> _WHAT IS NEEDED_: Reproduce, exactly and in full, only the lines below from the one containing "Contact (306, 2524)" through the one containing "Топливные форсунки (91, 166)".

[Stored data]
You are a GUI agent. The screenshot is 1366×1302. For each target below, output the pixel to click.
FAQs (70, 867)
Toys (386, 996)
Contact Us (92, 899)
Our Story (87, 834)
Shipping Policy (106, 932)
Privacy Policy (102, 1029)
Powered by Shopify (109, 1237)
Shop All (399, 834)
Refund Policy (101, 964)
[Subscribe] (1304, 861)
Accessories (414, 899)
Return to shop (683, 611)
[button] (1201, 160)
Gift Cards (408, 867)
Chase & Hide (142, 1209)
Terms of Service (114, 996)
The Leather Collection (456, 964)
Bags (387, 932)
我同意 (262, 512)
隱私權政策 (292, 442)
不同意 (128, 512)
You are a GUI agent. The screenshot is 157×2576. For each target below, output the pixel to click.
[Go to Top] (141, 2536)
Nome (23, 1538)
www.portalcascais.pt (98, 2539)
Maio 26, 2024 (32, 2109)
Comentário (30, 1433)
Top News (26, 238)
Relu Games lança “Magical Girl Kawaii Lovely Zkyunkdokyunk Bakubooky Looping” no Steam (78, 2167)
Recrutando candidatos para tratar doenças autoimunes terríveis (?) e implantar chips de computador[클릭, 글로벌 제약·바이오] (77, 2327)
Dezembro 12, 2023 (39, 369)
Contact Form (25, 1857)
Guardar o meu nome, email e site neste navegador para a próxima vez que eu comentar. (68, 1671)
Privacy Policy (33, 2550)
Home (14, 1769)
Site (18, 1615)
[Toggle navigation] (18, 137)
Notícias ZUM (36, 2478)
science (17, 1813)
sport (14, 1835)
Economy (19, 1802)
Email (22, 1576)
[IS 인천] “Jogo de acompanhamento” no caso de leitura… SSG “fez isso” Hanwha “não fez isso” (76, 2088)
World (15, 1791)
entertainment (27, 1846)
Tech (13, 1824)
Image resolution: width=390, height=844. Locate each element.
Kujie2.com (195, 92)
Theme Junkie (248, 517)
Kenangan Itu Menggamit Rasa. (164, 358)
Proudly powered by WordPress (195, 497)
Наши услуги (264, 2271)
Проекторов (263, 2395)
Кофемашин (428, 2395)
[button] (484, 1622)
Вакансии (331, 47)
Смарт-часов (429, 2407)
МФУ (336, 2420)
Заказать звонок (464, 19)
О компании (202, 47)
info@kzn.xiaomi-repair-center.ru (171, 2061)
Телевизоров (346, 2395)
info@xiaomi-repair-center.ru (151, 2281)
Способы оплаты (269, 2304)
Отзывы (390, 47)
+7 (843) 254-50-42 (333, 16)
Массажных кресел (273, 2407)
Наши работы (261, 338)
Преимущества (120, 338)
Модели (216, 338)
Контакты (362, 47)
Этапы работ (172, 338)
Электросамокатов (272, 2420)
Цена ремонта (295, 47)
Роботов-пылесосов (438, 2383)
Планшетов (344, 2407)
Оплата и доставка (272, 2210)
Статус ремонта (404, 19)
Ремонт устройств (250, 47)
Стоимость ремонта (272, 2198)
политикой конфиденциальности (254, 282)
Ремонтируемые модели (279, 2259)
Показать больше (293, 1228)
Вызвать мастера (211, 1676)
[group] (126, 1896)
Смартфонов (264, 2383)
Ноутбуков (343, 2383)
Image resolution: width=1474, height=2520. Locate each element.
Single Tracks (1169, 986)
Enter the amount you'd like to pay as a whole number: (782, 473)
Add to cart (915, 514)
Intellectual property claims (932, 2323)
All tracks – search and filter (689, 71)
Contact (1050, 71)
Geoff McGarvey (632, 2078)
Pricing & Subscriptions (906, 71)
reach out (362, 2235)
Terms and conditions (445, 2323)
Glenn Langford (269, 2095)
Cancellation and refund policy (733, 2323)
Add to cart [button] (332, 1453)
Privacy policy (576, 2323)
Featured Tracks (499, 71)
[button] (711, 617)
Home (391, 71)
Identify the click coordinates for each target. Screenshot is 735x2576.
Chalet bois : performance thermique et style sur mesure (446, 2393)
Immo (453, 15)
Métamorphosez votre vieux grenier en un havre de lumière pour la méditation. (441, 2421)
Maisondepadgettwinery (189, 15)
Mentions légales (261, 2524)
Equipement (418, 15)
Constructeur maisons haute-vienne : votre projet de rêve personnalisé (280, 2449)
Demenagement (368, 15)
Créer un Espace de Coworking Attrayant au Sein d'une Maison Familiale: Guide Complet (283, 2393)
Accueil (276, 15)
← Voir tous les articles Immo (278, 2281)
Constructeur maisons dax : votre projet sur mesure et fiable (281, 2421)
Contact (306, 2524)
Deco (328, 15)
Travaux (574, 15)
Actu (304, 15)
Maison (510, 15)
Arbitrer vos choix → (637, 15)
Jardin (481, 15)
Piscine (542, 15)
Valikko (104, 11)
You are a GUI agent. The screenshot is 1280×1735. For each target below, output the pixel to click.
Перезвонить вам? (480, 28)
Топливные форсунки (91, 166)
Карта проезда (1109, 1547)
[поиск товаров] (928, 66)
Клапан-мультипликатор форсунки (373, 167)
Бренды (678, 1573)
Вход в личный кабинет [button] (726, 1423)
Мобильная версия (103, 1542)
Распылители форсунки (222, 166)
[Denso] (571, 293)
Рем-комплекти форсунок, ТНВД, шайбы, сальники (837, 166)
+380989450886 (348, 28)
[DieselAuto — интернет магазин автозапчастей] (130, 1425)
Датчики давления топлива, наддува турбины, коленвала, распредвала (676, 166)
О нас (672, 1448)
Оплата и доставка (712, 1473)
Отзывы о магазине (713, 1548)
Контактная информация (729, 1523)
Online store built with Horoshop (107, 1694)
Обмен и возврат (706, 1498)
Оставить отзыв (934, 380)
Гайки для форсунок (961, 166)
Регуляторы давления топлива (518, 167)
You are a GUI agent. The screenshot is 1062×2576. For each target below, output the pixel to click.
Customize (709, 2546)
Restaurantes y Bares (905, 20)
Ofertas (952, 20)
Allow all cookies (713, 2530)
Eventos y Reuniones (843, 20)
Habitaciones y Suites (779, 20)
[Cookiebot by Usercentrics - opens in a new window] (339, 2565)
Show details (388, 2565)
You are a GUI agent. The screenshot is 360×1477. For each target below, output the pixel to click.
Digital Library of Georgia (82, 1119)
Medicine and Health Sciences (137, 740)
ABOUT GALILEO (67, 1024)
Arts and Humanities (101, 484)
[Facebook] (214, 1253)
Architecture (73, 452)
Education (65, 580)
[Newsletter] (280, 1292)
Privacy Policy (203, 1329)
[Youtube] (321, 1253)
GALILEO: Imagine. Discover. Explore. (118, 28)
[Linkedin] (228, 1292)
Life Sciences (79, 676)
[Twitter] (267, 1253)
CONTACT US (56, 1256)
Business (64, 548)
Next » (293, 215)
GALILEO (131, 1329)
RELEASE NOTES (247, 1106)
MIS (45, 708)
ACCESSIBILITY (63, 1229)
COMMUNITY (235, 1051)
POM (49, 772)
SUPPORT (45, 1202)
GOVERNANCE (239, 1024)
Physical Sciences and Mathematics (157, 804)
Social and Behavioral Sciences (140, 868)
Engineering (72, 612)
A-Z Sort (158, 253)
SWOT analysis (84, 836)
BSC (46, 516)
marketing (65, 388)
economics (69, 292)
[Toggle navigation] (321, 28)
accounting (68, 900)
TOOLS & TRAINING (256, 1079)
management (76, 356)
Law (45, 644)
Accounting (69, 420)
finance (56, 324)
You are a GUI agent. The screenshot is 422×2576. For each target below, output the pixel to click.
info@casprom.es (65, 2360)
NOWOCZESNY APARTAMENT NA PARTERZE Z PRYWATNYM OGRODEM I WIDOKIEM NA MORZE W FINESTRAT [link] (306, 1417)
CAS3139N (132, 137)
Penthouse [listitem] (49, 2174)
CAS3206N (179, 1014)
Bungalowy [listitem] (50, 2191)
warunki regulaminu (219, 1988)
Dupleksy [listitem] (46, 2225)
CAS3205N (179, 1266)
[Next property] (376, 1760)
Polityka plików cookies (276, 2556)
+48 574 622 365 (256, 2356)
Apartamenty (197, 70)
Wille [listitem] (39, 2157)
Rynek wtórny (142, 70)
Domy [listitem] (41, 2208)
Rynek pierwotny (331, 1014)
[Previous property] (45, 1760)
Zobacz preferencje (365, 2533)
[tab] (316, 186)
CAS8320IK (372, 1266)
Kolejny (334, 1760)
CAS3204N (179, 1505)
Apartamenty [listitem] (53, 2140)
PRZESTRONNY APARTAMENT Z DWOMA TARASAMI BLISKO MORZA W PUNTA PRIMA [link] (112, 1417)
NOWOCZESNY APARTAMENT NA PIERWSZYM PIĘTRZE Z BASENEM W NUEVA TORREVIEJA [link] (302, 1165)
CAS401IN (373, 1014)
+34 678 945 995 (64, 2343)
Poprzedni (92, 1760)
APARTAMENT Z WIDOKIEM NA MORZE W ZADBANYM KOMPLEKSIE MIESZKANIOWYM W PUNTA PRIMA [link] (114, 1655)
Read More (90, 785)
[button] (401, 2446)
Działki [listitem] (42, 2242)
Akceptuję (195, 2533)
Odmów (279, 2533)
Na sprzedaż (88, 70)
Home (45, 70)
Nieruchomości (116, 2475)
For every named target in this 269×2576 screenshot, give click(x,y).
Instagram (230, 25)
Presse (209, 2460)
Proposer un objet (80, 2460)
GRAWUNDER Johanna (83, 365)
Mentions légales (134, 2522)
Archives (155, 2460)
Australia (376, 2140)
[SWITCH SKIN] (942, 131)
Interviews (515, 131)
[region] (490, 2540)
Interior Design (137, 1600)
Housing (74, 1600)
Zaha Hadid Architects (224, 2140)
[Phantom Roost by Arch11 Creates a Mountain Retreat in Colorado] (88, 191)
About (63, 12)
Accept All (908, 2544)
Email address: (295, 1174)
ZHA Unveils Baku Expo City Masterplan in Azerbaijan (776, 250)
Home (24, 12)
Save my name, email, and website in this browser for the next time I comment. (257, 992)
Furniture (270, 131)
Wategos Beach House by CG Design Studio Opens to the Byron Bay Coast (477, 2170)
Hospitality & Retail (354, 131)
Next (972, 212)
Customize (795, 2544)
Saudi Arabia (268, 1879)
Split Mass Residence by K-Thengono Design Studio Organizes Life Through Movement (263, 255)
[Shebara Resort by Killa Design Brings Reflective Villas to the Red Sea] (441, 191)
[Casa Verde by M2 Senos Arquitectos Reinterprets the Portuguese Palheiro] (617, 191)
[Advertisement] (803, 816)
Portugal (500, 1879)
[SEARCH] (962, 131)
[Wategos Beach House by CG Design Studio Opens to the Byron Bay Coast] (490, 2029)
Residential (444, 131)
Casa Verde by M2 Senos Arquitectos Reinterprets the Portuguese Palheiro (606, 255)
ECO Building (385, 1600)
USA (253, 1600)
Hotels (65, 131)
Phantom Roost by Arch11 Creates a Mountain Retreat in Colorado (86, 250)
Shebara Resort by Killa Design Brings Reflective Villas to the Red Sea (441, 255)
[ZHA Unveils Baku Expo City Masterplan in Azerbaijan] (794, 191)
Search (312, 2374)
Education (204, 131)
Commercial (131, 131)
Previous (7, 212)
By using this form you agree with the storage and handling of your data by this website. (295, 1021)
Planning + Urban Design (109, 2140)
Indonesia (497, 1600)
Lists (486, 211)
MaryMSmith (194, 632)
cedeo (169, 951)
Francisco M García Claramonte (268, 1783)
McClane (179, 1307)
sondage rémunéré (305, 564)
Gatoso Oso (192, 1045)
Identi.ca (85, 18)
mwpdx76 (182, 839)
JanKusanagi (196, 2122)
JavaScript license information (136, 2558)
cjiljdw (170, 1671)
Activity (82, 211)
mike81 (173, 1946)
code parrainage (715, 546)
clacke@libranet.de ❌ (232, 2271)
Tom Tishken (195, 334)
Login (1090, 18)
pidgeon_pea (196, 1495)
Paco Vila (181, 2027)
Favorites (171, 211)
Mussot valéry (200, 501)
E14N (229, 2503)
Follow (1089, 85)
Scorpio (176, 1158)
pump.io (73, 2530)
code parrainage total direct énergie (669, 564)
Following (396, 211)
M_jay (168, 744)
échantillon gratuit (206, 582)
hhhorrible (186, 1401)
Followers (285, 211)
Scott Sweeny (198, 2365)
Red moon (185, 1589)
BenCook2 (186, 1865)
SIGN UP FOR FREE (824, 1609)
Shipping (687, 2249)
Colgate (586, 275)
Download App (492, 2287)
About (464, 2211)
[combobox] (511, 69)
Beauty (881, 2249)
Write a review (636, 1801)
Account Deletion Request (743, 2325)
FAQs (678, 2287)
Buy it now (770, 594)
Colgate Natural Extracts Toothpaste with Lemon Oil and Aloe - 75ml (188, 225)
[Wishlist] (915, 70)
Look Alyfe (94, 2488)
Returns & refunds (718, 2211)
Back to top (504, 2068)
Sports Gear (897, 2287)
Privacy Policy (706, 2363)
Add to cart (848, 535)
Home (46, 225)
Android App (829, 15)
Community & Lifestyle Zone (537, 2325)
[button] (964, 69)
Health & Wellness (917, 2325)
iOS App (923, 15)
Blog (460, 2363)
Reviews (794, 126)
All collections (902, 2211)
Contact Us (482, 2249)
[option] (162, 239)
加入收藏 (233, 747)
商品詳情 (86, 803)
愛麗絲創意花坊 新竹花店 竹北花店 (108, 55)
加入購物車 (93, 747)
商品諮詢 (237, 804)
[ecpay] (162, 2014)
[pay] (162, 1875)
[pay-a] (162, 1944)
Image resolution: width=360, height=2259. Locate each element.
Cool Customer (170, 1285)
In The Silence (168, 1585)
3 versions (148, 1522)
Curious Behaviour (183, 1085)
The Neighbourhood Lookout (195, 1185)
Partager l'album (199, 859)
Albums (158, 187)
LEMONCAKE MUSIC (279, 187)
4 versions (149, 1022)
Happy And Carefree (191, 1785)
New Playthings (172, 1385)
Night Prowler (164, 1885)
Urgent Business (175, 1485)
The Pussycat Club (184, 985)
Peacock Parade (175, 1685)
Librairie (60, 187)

> _YOUR RESPONSE_:
Contact (306, 2524)
Deco (328, 15)
Travaux (574, 15)
Actu (304, 15)
Maison (510, 15)
Arbitrer vos choix → (637, 15)
Jardin (481, 15)
Piscine (542, 15)
Valikko (104, 11)
You are a GUI agent. The screenshot is 1280×1735. For each target below, output the pixel to click.
Перезвонить вам? (480, 28)
Топливные форсунки (91, 166)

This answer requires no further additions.